Who do the Tigers play after South Carolina this year? Yes, Winthrop. The Eagles come to Clemson this afternoon.
“If you remember, we (beat South Carolina) last year and we played Winthrop in a midweek game and kind of lost our focus and lost that game, and that kind of transpired into the rest of the season,” said redshirt junior Andrew Cox, who had the big two-run single in Clemson’s win Sunday.
“So we can’t take this game on Wednesday lightly at all because that’s what got the wheels rolling backwards for us last season.”
Buoyed by a late-season sweep of Florida State in Tallahassee, the Tigers were still able to claw their way into the Fullerton Regional last year. But a regional berth still wasn’t enough to salvage Leggett’s job after Clemson went 0-2 against Arizona State and Pepperdine in the postseason.
What path will Clemson—featuring many of the same players—take this year? That obviously remains uncertain. Lee himself said he’s still learning about the men in his locker room.

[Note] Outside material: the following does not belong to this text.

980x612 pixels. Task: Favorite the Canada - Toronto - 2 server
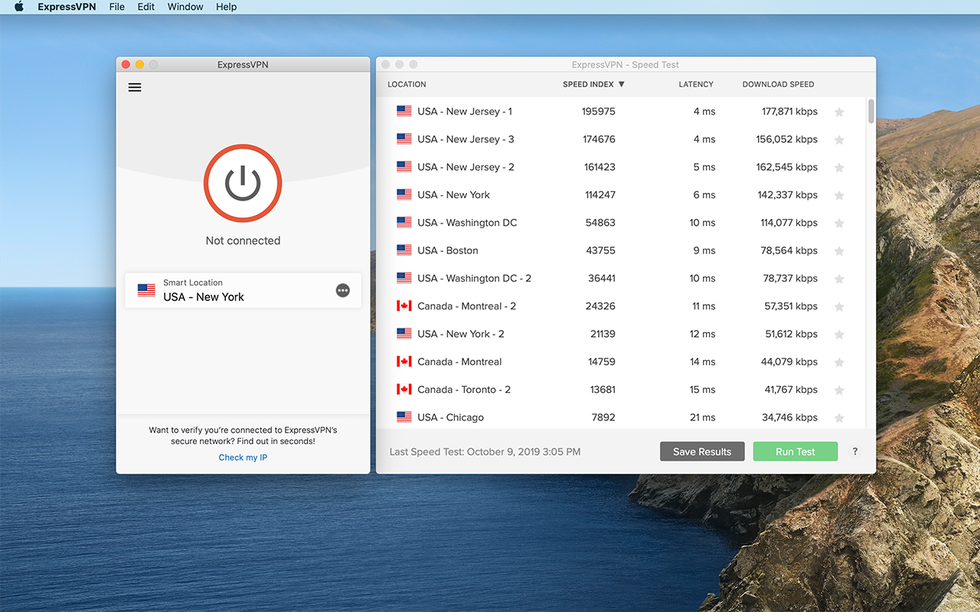coord(839,389)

But there are reasons for optimism. Clemson boasts plenty of returning talent, particularly on the offensive side, which is laden with veterans. Junior catcher Chris Okey, off to a .242/.419/.515 14 RBI start, is one of the top catchers in the 2016 draft class. Juniors Weston Wilson (.389/.442/.444) and Reed Rohlman (.351/.419/.486) are swinging well early. Freshman outfielder Seth Beer, one of the country’s most highly regarded incoming recruits, has lived up to the hype so far (.387/.486/.710, three home runs), and he recently moved into the cleanup spot in the lineup.
Most of the preseason qualms with Clemson came on the pitching side, where the Tigers lost ace lefthander Matthew Crownover, Zack Erwin and Koerner to the draft. Clemson doesn’t have the same level of raw stuff in this season’s weekend group, but Lee said he was impressed in the fall with his staff’s strike-throwing ability, and early on, sophomore lefthander Charlie Barnes, senior righthander Clate Schmidt and freshman righthander Alex Eubanks have been up to the task.

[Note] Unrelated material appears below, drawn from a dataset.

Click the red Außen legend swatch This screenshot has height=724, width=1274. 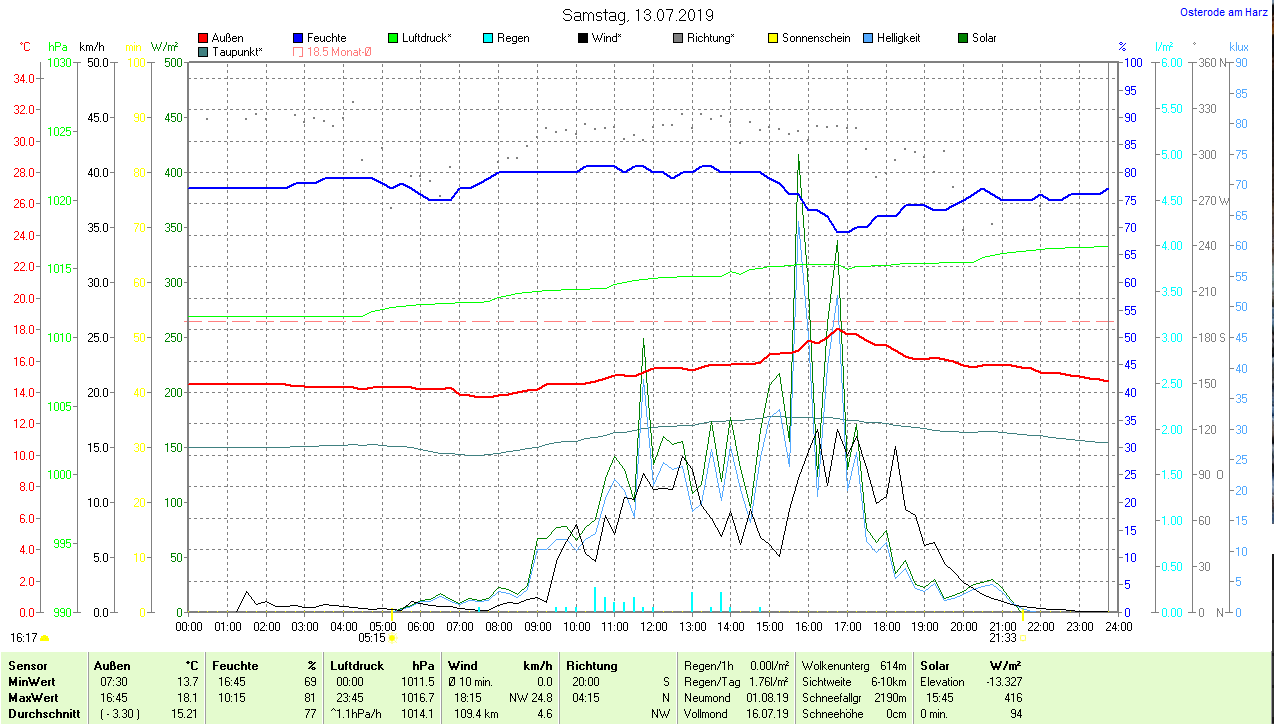(204, 38)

Schmidt and Eubanks, specifically, dominated the Gamecocks on Saturday and Sunday, combining to allow just one run on seven hits in 13 innings despite barely sniffing 90 mph. Schmidt kept South Carolina off balance with his changeup, Eubanks with two different breaking balls. Both threw strikes and kept the ball low in the zone, and they’ll need to continue to do that for the Tigers to be successful.
Lee is still learning about all of these players, how and when to use them, who he should trust and who he shouldn’t. But if the first 10 games and the series against South Carolina have taught him anything, he said, it’s that he has a resilient group.
Lee said on more than one occasion that he was pleased with the way Clemson bounced back from last Friday’s deflating series-opening loss. The Tigers could have panicked; instead, they won the next two games.
That wasn’t by accident.
“A lot of it has to do with the type of makeup and character we have on this team, which I think is very high, and I’ve given Coach Leggett a lot of credit for that,” Lee said.
“Coach Leggett did an unbelievable job of developing men of character, and that’s one thing that I inherited. If I inherited anything, it’s men of character that work hard and do things the right way.”
And for Lee, those men of character are very much worth embracing.